Computational Advances in Data-Consistent Inversion
Measure-Theoretic Methods for Improving Predictions
Motivation
- Ideas beget prototype notebooks/scripts
- Spawned other branches of development
- Eventually would attempt to scale code
- school servers, office workstation
- cloud (??)
FAILURE TO RUN
A Pattern
- Prototype script for idea: ~10-20 lines
- Production-grade class/module: ~200-500 lines
or,
- Figure generates on Mac OSX, crashes on Linux
- Figure generates on Linux, looks weird on Mac OSX
etc.
Motivation
Result: Began studying Software Development
- Dependencies, Packaging
- Environment, Reproducibility
- Images, Containers, Docker
- Registries, Cloud Solutions
- Unit Testing
- Continuous Integration/Deployment
- Organization of Git-Based Workflows
What if…?
One applied best practices for software development to all aspects of the dissertation process?
Order of Operations
- Resolve environment for thesis repository
- Get BET up-to-date
- Add features to BET implementing new approach
- Make more user-friendly, capable of automation
- Write scripts for each example in thesis
- Assured of results, write them up
- Ensure thesis still compiles, generates figures
A Reproducible Thesis
- One-click launch in-browser via Binder
- Executable scripts:
#!/bin/bash, chmod +x
- Minimal tool-set in Dockerfile, options available
- include command-line tools (e.g. image resizing)

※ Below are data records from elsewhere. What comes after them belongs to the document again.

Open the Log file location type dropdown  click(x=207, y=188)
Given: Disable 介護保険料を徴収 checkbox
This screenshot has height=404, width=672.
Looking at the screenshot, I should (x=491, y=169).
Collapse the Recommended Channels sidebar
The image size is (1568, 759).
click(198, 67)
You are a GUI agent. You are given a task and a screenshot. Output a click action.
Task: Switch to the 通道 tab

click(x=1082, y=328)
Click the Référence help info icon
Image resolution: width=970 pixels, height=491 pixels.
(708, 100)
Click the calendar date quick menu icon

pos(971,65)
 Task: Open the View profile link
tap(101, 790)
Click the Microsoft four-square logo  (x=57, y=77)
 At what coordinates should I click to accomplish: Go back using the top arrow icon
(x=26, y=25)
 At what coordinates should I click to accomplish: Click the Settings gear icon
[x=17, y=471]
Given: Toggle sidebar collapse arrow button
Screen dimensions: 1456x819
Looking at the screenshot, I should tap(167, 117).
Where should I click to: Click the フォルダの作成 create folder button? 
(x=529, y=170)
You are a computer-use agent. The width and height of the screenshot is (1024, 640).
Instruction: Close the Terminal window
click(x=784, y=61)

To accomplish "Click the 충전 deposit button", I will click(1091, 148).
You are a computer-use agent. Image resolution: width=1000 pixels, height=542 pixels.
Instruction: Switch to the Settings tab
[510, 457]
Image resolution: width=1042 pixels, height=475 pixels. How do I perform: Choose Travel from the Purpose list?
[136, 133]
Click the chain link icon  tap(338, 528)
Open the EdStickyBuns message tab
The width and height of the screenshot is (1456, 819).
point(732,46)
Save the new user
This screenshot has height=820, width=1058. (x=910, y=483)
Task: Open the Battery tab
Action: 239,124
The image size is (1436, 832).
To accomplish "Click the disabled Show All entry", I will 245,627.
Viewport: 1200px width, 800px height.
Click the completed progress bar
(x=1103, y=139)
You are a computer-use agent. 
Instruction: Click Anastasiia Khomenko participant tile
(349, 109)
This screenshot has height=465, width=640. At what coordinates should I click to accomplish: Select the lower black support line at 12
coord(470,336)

- Dockerfile for LaTeX (standalone), no figure-creation
- Dockerfile for Python+LaTeX (reproducibility)
- Dockerfile for full-stack environment (JupyterLab)
About BET
- Purpose: Implement Measure-Theoretic Methods
- Data-Consistent Inversion
- GNU General Public License
- First released 2014
- Python 2.7, upgraded to 3.6+
- Tested weekly on 2.7, 3.6, 3.7
- Fully documented
Documentation
BET is auto-documented using a tool called Sphinx
r"""
This is a description of the method.
All sorts of formatting options are understood by Sphinx.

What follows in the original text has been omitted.